Defining your Timestamp Strategy
So, you’ve decided to timestamp your content. A great decision, as you’ll contribute to a better internet! Now, let’s dive into the details. In this article, I will help you with a couple of decisions that will result in your powerful timestamp strategy!
In this article, I will cover these questions:
- What content should I timestamp?
- Should I timestamp my existing content?
- Should I show revisions or not?
- Manual vs. automatic timestamps
- What blockchain should I choose to timestamp with?
These options might seem overwhelming, but once you have configured a tool to timestamp content (which should only take a minute), the rest will happen automatically in the background.

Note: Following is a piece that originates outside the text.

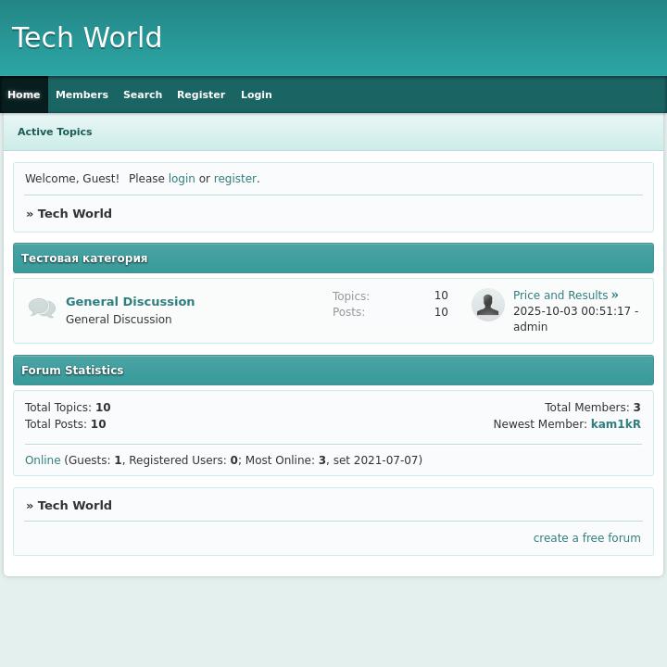The height and width of the screenshot is (667, 667).
Task: Click the Тестовая категория category header
Action: (x=84, y=258)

What content should I timestamp?
Each website has different kinds of content. Some might have a lot of time-sensitive content, while corporate websites might have more static content that never changes.
While setting up a timestamp integration, you’ll be asked: “What content should be timestamped automatically?”
- Do you want your news articles and headlines to be timestamped automatically?
- Do you want new static pages to be timestamped automatically?
- For e-commerce, do you want all product information to be timestamped automatically?
If you decide not to timestamp specific content, ask yourself: “do I need to have this content on my website at all?“
Generally speaking, it is best to timestamp all of your content that has value to you or your visitors!
Should I timestamp my existing content?
After you’ve configured a tool to timestamp your content, your new publications and updates will be timestamped automatically.
However, you might be wondering whether you should timestamp your existing old content as well.
In almost every case, I do recommend you to do so. Even though timestamps have the most value for new content, you still gain significant advantages from the moment you timestamp old content!
Your timestamp-integration offers you two options:
- Do it in bulk for specific types of content (e.g. “Timestamp my 837 articles”)
With a timestamp on your content, you can prove that the content existed at the moment of the timestamp; to your visitors, search engines, social media platforms, and policymakers.
Should I show revisions or not?
Once timestamped, you can show a timestamp certificate to your visitors. As a publisher or website owner, you can choose whether you show previous revisions of this content or not.
The guiding principle for a Trusted Web: the more transparency, the better:
- Showing a timestamp offers transparency.
- Showing timestamps and their previous revisions offers even more transparency, but it takes a progressive and open mindset.
I believe the pioneers in this regard will be rewarded in the long run by social media platforms, search engines, and other algorithm-driven platforms.
By timestamping your content, you participate in the Trusted Web in an easy and affordable way. And since you can’t timestamp with a date in the past, it makes sense to timestamp as early as possible.
The guiding principle for a Trusted Web: the more transparency, the better.Sebastiaan van der Lans
Manual vs. automatic timestamps
Another decision you need to make is how your content gets timestamped. Generally speaking, you have two options:
I recommend you to timestamp your content automatically, since doing it manually is quite difficult.
It requires you to:
- create a blockchain account,
- configure a blockchain wallet, and
- manually sign a transaction each time you timestamp content.
Most timestamp tools offer some sort of automated service. With automated time-stamping, you gain the benefits without the hassle of doing manual tasks every time you publish.
What blockchain should I choose to timestamp with?
A timestamp is the fingerprint of your content, stored in a blockchain transaction.
There are many different blockchains, each one of them coming with its own characteristics regarding speed, costs, and decentralization. Depending on your use-case, you pick one:
- Bitcoin is the best-known blockchain. It has a block with transactions every 10 minutes. You can timestamp your content with Bitcoin, but the fee for storing that transaction is high (a single timestamp could cost multiple dollars), and it can take up to 10 minutes before the content has been time-stamped.
- A blockchain such as EOS is often used for timestamping because of its fast transaction times (0.5 seconds) and low transaction costs. Most timestamp integrations, like WordProof, come with a default ‘recommended’ blockchain.
Decide what matters most for your use-case; consider at least speed and costs.
Answering the questions above helps you in defining the timestamp strategy for your website, webshop, or platform. You now know everything you need to know to get started.
Let’s build the Trusted Web, together!